◆ **Work task**
Exactly the lines from the top of the records below through the one containing "Task: Select the Recent Activity label" must be set down, with no line added or dropped.

[Saved entries]

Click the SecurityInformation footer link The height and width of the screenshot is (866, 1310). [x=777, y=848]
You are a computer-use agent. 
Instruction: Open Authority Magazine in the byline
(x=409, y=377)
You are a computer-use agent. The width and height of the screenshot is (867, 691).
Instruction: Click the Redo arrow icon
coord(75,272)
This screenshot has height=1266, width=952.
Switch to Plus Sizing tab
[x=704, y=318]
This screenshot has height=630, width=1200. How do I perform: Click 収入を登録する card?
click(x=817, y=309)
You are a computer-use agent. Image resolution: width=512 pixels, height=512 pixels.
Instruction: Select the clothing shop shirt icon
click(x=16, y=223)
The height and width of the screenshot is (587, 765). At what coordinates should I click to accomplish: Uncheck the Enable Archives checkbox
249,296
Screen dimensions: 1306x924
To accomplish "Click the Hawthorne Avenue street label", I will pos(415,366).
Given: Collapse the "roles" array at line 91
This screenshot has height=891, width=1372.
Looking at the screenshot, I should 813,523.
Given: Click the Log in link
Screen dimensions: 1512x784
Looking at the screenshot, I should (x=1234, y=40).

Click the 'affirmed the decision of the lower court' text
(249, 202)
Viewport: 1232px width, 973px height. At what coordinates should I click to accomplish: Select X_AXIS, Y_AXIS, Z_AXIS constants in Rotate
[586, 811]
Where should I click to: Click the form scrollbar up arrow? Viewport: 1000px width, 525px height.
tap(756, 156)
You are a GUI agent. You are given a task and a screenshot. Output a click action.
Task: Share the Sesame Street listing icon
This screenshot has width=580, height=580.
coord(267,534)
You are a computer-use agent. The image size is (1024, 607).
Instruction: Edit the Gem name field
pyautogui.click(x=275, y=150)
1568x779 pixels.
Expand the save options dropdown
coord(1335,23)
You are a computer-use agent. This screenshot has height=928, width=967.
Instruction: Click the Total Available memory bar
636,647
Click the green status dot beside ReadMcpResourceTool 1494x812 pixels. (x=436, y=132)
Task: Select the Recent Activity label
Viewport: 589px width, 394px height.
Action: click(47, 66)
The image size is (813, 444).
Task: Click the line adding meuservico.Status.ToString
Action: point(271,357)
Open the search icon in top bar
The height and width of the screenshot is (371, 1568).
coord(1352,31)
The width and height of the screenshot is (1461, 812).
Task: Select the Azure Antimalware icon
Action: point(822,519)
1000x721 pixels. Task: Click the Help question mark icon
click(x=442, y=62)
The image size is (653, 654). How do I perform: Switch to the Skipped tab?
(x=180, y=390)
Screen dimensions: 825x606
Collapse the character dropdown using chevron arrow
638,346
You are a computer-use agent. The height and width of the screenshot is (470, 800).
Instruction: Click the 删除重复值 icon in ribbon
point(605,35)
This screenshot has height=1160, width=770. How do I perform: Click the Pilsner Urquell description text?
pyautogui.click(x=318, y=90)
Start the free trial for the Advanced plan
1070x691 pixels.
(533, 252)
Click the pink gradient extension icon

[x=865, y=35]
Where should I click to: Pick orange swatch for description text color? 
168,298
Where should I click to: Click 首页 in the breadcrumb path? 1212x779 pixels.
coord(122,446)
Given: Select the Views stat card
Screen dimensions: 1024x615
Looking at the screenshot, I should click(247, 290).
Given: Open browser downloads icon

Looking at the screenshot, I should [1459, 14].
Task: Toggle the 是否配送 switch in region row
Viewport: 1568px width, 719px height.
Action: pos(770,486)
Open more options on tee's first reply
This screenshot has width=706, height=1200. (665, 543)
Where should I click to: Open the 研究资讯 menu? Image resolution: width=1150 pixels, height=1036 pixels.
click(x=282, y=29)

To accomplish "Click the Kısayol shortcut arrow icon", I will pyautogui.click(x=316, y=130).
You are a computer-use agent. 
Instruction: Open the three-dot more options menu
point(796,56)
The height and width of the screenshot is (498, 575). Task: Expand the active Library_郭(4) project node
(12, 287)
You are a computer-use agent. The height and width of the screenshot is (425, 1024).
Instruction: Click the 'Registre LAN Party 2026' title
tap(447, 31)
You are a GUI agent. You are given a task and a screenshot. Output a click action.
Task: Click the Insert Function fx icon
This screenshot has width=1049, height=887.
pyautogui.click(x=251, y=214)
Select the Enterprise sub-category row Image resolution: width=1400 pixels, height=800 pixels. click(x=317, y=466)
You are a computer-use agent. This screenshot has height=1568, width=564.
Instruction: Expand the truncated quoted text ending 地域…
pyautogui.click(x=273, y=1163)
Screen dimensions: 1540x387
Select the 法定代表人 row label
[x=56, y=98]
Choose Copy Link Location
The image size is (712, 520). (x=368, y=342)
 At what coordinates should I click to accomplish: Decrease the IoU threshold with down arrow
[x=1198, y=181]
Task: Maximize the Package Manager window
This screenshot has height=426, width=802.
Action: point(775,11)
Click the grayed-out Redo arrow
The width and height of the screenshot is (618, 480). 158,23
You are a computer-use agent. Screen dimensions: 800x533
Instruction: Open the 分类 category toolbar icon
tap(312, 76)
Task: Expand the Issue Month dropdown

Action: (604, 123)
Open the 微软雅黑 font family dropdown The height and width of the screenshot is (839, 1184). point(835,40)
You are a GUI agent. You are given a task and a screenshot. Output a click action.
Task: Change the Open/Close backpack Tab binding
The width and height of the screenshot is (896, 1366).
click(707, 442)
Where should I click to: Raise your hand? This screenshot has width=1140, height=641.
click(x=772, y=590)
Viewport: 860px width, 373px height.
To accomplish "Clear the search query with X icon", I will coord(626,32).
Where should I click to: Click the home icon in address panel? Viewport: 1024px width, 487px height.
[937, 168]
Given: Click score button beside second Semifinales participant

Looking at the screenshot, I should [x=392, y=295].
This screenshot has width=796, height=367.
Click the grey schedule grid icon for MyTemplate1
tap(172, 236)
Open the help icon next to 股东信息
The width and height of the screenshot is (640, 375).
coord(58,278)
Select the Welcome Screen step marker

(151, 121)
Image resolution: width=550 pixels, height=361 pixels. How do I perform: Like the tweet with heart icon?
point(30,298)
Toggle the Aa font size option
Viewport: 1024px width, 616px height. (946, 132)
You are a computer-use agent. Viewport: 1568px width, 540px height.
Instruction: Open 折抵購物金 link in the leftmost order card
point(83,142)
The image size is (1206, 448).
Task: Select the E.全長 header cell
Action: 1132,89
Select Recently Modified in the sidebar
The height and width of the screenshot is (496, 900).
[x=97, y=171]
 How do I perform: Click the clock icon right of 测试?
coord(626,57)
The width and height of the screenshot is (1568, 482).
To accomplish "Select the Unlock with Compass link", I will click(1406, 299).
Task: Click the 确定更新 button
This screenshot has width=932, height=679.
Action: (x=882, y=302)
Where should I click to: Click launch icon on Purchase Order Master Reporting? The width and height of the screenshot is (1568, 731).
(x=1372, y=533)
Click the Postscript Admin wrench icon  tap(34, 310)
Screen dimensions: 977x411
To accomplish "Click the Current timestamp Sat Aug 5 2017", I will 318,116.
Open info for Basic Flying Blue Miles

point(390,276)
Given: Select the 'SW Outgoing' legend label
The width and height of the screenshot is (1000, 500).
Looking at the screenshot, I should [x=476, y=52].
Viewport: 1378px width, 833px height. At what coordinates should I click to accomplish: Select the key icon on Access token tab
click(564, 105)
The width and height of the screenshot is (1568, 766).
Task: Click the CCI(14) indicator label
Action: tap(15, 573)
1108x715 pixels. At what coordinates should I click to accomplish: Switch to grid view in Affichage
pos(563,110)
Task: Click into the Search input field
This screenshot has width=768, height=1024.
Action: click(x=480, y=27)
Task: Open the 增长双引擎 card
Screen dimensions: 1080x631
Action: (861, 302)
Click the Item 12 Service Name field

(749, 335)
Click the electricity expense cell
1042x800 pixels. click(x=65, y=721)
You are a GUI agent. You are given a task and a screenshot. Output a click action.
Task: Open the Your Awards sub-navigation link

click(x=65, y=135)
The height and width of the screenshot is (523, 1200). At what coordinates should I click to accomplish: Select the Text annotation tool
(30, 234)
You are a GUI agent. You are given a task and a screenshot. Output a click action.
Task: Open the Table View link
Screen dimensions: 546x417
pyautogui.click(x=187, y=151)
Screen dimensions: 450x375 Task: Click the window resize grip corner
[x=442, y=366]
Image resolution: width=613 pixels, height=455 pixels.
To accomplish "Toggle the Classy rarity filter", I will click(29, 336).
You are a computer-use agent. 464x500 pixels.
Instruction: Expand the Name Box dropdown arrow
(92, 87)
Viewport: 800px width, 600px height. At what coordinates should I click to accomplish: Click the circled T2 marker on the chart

◆ **Answer space**
Click the SecurityInformation footer link The height and width of the screenshot is (866, 1310). [x=777, y=848]
You are a computer-use agent. 
Instruction: Open Authority Magazine in the byline
(x=409, y=377)
You are a computer-use agent. The width and height of the screenshot is (867, 691).
Instruction: Click the Redo arrow icon
coord(75,272)
This screenshot has height=1266, width=952.
Switch to Plus Sizing tab
[x=704, y=318]
This screenshot has height=630, width=1200. How do I perform: Click 収入を登録する card?
click(x=817, y=309)
You are a computer-use agent. Image resolution: width=512 pixels, height=512 pixels.
Instruction: Select the clothing shop shirt icon
click(x=16, y=223)
The height and width of the screenshot is (587, 765). At what coordinates should I click to accomplish: Uncheck the Enable Archives checkbox
249,296
Screen dimensions: 1306x924
To accomplish "Click the Hawthorne Avenue street label", I will pos(415,366).
Given: Collapse the "roles" array at line 91
This screenshot has height=891, width=1372.
Looking at the screenshot, I should 813,523.
Given: Click the Log in link
Screen dimensions: 1512x784
Looking at the screenshot, I should (x=1234, y=40).

Click the 'affirmed the decision of the lower court' text
(249, 202)
Viewport: 1232px width, 973px height. At what coordinates should I click to accomplish: Select X_AXIS, Y_AXIS, Z_AXIS constants in Rotate
[586, 811]
Where should I click to: Click the form scrollbar up arrow? Viewport: 1000px width, 525px height.
tap(756, 156)
You are a GUI agent. You are given a task and a screenshot. Output a click action.
Task: Share the Sesame Street listing icon
This screenshot has width=580, height=580.
coord(267,534)
You are a computer-use agent. The image size is (1024, 607).
Instruction: Edit the Gem name field
pyautogui.click(x=275, y=150)
1568x779 pixels.
Expand the save options dropdown
coord(1335,23)
You are a computer-use agent. This screenshot has height=928, width=967.
Instruction: Click the Total Available memory bar
636,647
Click the green status dot beside ReadMcpResourceTool 1494x812 pixels. (x=436, y=132)
Task: Select the Recent Activity label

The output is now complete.